Page
■ ■ ■ ■ ■
Address to the Devil
"Address to the Devil" is a poem by Scottish poet Robert Burns. It was written in Mossgiel in 1785 and published in the Kilmarnock volume in 1786. The poem was written as a humorous portrayal of the Devil and the pulpit oratory of the Presbyterian Church.
Content
It begins by quoting from Milton's Paradise Lost as a contrast with the first two lines of the poem itself:
O thou! Whatever title suit thee,
Auld Hornie, Satan, Nick or Clootie
These lines are also a parody of a couplet in Alexander Pope's satire The Dunciad.
The poem was written in a Habbie stanza with the stanza six lines long and the rhyme scheme AAABAB. Burns used a similar stanza in Death and Doctor Hornbook.
The poem is also skeptical of the Devil's existence and of his intentions to punish sinners for all eternity as in the stanza.
■ ■ ■ ■ ■
Goals
1. Could you give the article on Burns's poem again, starting at "The poem was written in" and ending at "in the stanza.", but change "skeptical" to "doubtful"?
2. Answer these questions from the article on Burns's poem:
(a) Where and in what year was the poem written?
(b) What rhyme scheme does its stanza follow?
(c) Which satire by Alexander Pope do the opening lines parody?

Recorded data
■ ■ ■ ■ ■
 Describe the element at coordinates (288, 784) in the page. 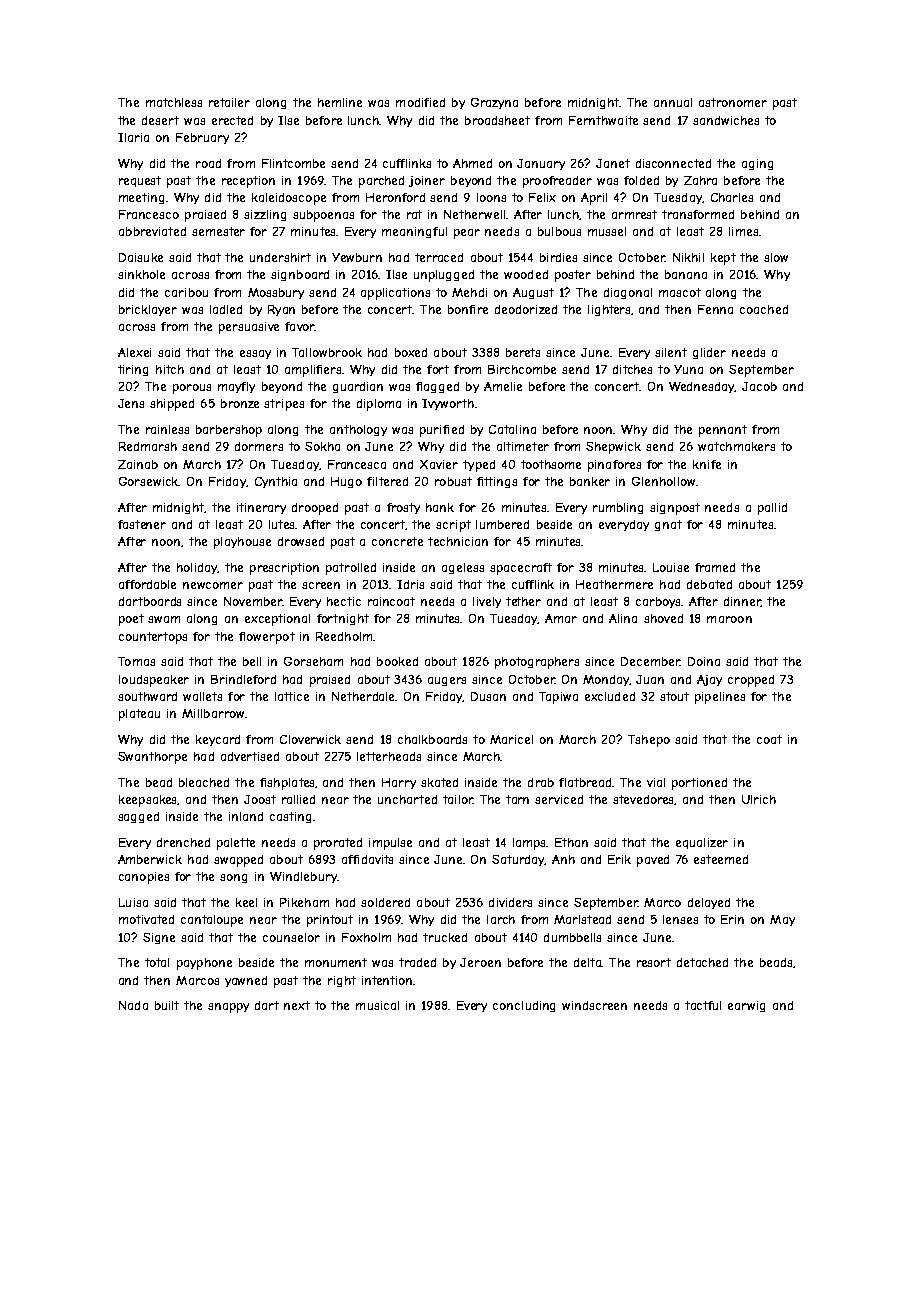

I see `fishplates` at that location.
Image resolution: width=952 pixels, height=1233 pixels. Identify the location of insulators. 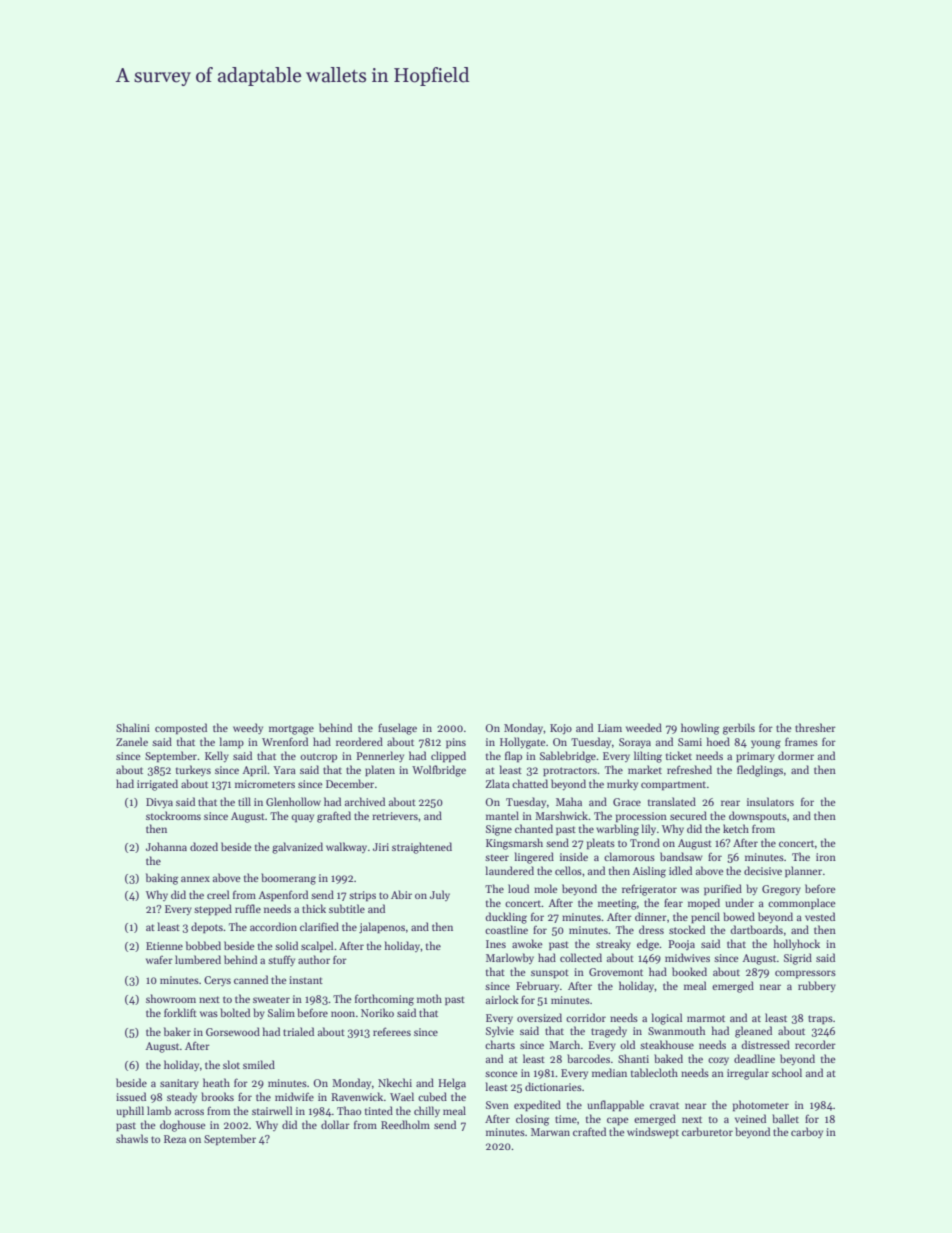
■ ■ ■ ■ ■
Solution set
1.
The poem was written in a Habbie stanza with the stanza six lines long and the rhyme scheme AAABAB. Burns used a similar stanza in Death and Doctor Hornbook.
The poem is also doubtful of the Devil's existence and of his intentions to punish sinners for all eternity as in the stanza.

2.
(a) Mossgiel, 1785
(b) AAABAB
(c) The Dunciad